» **Testo**

Le altre coppie sono sempre formate in base alle nazionalità, un filare a coppia, il capo naturalmente per la maggior parte del tempo controlla che il terreno sia zappato correttamente e sposta il camioncino con su gli zaini e l’acqua.

Dopo aver acquisito un pò di confidenza il signore che lavora con me inizia a proferire qualche parola, soprattutto lamentele per le condizioni di lavoro, ma tutte fondamentalmente parole al vento.

E’ nei giorni seguenti, quando veniamo affiancati da Hussein, pakistano emigrato in Italia con la famiglia anni prima, che veniamo a sapere che agli stranieri, che a dirla tutta si fanno un gran culo, viene negata ogni possibilità di aumento del salario. Se infatti per gli italiani dopo un paio di mesi di prova si passa da un 5 €/h a 7 €/h, agli stranieri tutto ciò viene negato e loro con grandissima umiltà, pur essendone coscienti, accettano tutto questo, almeno fino a quando non trovano di meglio.

Finita la nostra breve esperienza possiamo dire di essere giunti ad una conclusione abbastanza chiara: il caporalato non esiste solo nel Sud Italia o nelle regioni “più povere”. Parliamo infatti di una zona molto virtuosa economicamente come la lombarda Franciacorta, la differenza sostanziale è che da noi è pagato pochi euro in più (2€/h) ed è eventualmente consentito anche a livello legale, senza nessuna contrapposizione da parte di alcun sindacato.
Per quanto riguarda le altre carenze, tipo assenza del DPI, semplicemente non esiste un’eventuale volontà di controllo e tutela dei lavoratori e soprattutto di intaccare interessi economici multimilionari.

» **Dati forniti**
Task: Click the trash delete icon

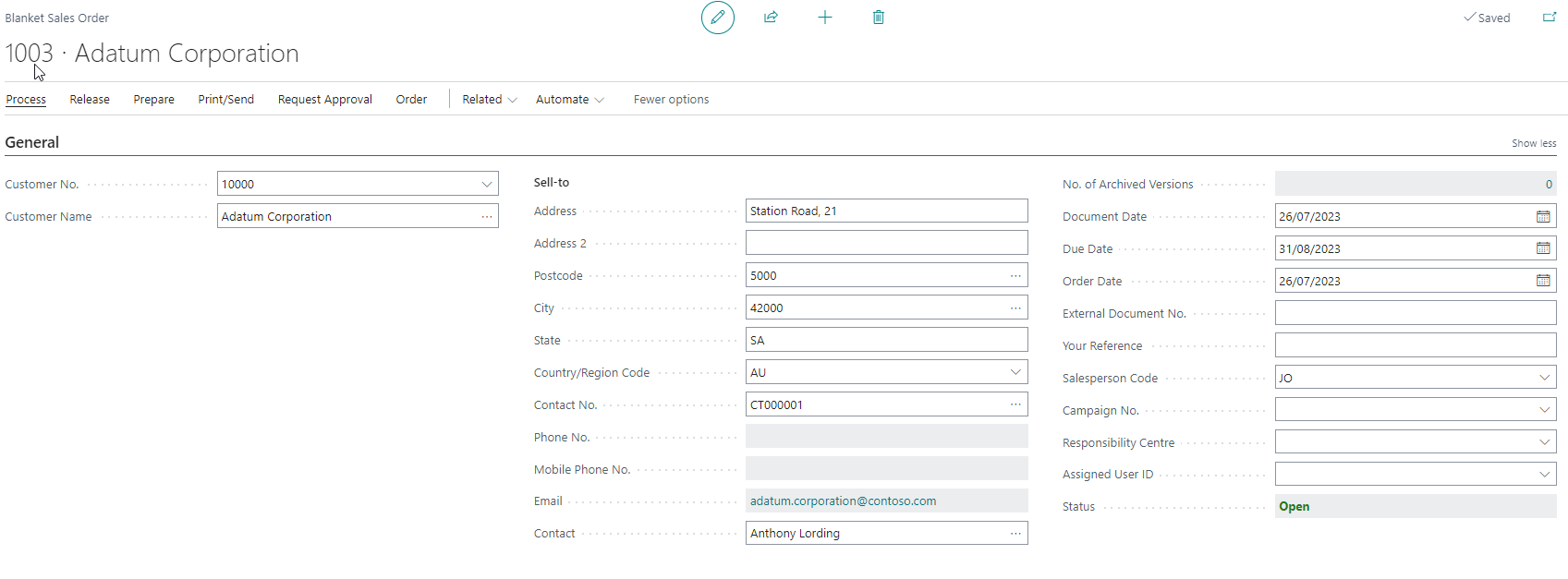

» **Compito assegnato**
Per favore, riscrivi la parte del testo sul caporalato che si apre con le parole "Le altre coppie" e si chiude con "zaini e l’acqua.", sostituendo "camioncino" con "furgone".

» **Risposta completa**
Le altre coppie sono sempre formate in base alle nazionalità, un filare a coppia, il capo naturalmente per la maggior parte del tempo controlla che il terreno sia zappato correttamente e sposta il furgone con su gli zaini e l’acqua.